The full U.S. Court of Appeals for the Fifth Circuit has ruled that a Texas law banning second-trimester dismemberment abortions can be enforced, reversing earlier rulings.
In an en-banc decision released Wednesday, the 17-member circuit court upheld Texas’ Senate Bill 8, which bans the dilation and evacuation abortion procedure. Critics of the law argue that what is commonly referred to as dismemberment abortion is the most common abortion procedure for terminating second-trimester pregnancies.
Physicians that violate the law can be punished by a minimum of 180 days to a maximum of two years in jail.
The majority of the circuit court concluded that previous decisions on the 2017 law presented a “false dichotomy” in their reasoning, namely that “either D&Es can be done only by live dismemberment or else women cannot receive abortions in the second trimester.”
“Instead, the record shows that doctors can safely perform D&Es and comply with SB8 using methods that are already in widespread use,” reads the majority opinion authored by Trump-appointee Don R. Willett and George W. Bush-appointee Jennifer Walker Elrod.

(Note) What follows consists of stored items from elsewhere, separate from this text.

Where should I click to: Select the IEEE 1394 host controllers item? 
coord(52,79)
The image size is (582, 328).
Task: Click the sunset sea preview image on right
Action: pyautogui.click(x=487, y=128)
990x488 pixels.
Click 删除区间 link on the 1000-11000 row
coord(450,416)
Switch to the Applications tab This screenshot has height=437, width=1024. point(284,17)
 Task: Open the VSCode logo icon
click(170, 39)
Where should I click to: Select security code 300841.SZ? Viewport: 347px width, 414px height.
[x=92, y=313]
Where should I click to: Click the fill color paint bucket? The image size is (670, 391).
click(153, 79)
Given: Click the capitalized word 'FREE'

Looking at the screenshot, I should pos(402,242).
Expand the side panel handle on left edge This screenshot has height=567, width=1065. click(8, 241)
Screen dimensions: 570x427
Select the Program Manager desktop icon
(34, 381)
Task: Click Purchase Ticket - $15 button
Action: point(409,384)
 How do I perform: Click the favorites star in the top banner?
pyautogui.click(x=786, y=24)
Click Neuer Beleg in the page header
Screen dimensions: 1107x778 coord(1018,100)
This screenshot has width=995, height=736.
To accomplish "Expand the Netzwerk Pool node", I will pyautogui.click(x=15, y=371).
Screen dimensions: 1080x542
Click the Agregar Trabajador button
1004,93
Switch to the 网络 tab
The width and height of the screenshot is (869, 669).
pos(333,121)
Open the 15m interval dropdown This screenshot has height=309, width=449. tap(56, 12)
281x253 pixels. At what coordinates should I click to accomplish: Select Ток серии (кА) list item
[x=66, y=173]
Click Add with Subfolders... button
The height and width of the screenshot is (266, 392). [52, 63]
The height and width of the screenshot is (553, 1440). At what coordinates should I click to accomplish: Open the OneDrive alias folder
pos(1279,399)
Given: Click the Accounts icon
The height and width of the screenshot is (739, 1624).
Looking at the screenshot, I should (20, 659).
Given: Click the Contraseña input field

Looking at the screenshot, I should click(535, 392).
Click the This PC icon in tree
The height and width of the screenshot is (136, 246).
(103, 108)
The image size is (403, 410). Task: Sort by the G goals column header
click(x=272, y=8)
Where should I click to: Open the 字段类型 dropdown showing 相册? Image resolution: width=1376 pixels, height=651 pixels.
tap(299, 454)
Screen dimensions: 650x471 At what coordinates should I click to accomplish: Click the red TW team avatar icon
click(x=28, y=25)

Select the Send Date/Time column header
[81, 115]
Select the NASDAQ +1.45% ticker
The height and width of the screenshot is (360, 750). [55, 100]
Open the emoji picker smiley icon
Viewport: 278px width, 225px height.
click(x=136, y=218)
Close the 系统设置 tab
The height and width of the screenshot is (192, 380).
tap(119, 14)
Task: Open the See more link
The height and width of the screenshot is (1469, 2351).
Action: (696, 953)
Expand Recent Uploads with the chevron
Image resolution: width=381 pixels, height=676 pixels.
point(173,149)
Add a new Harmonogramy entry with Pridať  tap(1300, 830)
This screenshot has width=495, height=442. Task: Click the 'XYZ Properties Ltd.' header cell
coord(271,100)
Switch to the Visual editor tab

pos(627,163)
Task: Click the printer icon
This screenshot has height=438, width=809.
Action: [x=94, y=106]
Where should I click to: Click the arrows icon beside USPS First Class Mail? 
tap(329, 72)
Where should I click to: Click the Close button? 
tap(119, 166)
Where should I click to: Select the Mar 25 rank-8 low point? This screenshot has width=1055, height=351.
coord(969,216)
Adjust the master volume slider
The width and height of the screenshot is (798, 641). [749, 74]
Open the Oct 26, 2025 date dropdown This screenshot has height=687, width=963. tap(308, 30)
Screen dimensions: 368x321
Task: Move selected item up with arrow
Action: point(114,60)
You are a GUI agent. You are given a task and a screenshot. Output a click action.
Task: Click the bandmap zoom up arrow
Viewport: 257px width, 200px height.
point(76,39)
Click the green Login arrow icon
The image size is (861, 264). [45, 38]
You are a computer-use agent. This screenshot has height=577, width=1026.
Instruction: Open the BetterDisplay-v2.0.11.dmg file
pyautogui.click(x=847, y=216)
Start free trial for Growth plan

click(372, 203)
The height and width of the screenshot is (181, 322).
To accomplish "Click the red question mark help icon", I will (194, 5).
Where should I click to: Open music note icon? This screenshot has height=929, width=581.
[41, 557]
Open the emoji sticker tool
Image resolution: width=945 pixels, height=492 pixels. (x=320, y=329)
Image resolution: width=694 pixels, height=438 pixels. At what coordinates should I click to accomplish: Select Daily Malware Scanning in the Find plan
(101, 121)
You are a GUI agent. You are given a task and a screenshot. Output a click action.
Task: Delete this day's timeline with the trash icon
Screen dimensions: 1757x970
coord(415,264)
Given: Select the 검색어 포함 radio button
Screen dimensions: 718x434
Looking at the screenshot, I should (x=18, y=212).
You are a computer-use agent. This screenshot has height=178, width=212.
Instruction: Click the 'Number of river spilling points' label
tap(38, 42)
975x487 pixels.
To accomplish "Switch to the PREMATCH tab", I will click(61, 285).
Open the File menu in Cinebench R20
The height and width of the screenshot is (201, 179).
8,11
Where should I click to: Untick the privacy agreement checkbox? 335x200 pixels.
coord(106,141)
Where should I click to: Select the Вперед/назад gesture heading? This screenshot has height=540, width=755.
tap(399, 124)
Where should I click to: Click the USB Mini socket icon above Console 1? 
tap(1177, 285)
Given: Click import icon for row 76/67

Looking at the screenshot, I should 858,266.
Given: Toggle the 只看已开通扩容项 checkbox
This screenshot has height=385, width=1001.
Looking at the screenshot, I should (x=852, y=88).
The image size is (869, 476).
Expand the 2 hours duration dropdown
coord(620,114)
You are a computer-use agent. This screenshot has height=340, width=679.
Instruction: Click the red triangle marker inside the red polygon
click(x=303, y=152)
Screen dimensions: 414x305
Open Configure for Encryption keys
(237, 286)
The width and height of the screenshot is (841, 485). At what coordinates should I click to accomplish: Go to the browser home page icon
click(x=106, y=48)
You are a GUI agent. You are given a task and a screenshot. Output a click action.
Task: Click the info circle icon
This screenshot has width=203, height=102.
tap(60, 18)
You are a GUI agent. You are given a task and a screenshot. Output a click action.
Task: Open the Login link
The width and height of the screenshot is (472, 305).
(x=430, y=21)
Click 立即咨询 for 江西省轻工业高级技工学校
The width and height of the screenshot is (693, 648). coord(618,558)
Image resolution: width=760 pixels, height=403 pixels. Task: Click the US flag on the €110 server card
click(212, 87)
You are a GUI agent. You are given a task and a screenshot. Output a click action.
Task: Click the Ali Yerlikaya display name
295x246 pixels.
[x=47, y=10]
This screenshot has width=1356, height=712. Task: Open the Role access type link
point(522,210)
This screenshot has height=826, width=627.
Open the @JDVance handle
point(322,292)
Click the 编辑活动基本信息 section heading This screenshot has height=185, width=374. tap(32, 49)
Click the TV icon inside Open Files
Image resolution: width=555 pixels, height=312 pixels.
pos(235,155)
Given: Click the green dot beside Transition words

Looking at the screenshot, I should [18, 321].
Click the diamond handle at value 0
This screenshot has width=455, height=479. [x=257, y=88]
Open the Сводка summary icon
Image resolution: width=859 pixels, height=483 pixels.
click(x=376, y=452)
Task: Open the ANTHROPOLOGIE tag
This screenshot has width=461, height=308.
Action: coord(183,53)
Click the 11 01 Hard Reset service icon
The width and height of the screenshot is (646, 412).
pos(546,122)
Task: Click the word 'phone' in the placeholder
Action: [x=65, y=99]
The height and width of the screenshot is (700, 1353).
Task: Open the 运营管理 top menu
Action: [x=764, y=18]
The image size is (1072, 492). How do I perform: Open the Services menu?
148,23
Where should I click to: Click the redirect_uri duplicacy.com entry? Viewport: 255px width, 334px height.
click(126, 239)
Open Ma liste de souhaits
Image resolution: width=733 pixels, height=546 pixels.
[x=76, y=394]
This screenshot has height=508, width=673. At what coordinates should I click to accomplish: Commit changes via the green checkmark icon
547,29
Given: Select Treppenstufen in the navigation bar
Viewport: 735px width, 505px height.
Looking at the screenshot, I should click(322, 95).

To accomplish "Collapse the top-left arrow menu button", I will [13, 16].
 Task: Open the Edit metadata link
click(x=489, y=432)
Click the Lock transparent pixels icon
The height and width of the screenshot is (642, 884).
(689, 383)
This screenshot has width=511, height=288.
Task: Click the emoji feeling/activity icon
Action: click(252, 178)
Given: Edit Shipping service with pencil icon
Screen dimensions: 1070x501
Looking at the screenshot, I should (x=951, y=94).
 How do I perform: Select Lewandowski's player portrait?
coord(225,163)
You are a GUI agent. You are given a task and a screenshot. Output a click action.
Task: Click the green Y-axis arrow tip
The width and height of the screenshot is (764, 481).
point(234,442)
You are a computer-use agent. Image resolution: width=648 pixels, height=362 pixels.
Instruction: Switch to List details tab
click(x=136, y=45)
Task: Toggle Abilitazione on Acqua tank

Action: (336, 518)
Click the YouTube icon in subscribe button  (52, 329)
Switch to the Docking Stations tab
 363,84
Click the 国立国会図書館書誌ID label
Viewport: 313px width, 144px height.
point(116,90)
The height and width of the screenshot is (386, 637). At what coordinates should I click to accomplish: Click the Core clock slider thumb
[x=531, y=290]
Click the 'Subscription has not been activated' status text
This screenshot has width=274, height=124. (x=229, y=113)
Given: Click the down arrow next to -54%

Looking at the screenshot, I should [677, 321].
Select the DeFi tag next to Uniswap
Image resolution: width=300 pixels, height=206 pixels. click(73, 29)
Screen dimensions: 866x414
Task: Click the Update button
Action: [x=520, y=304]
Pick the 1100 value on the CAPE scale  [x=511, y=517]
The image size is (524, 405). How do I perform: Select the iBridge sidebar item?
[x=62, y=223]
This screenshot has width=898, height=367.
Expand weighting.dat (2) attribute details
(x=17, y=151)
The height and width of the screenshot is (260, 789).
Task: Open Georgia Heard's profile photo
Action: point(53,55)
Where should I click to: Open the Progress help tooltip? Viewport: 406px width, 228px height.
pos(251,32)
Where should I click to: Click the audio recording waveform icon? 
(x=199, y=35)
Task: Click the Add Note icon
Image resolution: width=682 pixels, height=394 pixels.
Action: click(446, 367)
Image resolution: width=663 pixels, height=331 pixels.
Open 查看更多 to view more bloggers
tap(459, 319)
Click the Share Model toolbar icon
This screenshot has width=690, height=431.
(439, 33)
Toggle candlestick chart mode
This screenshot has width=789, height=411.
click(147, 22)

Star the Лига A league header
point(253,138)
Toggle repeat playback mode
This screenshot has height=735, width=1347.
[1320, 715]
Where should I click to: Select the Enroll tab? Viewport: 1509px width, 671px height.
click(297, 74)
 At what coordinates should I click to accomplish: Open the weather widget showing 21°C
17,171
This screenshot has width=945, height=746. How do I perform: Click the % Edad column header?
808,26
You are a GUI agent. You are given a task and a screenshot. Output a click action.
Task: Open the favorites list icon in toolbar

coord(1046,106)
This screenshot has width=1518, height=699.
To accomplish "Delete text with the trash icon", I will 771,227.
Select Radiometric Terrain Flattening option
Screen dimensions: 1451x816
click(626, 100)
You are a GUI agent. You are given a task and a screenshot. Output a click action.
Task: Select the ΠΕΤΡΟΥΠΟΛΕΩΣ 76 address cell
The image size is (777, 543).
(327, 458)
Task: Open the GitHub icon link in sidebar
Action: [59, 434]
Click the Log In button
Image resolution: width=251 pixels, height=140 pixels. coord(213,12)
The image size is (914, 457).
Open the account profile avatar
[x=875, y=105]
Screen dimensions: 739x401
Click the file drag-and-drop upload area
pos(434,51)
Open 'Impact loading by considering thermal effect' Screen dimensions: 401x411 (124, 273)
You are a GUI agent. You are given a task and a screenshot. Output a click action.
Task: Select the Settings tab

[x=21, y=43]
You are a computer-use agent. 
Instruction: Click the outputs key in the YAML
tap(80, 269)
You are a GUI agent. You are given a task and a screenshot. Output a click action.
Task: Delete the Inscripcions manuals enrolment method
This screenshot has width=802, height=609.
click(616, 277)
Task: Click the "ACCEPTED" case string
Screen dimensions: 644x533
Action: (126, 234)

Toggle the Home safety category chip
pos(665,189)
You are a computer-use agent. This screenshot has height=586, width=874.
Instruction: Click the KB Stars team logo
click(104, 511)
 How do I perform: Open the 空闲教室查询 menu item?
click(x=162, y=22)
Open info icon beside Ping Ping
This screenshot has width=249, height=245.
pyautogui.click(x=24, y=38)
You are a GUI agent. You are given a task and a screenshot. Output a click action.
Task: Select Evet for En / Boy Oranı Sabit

“The plaintiffs have failed to carry their heavy burden of proving that SB8 would impose an undue burden on a large fraction of women.”
Circuit Judge James L. Dennis, a Clinton appointee who had previously ruled against the law as part of a three-judge panel in 2020, authored a dissenting opinion and joined two other circuit judges.
“Today, in a Sisyphean return to form, our court upholds a Texas law that, under the guise of regulation, makes it a felony to perform the most common and safe abortion procedure employed during the second trimester,” dissented Dennis.
“Further burdening abortion access, many abortion providers will likely decline to perform later-term abortions rather than face the dilemma today’s ruling foists upon them: become a felon or do a risky procedure that is contrary to the doctor’s medical judgment regarding the patient’s best interests.”
The majority argues, however, that the abortion industry should not be allowed to "set their own rules."
"[The district court] did so by holding that SB8 was unconstitutional because live dismemberment is a common abortion method in the second trimester," the ruling states. "This was exactly backwards. Since Casey, we have recognized that abortion doctors do not get to set their own rules. They are not permitted to self-legislate or self-regulate simply by making an abortion method 'common.'"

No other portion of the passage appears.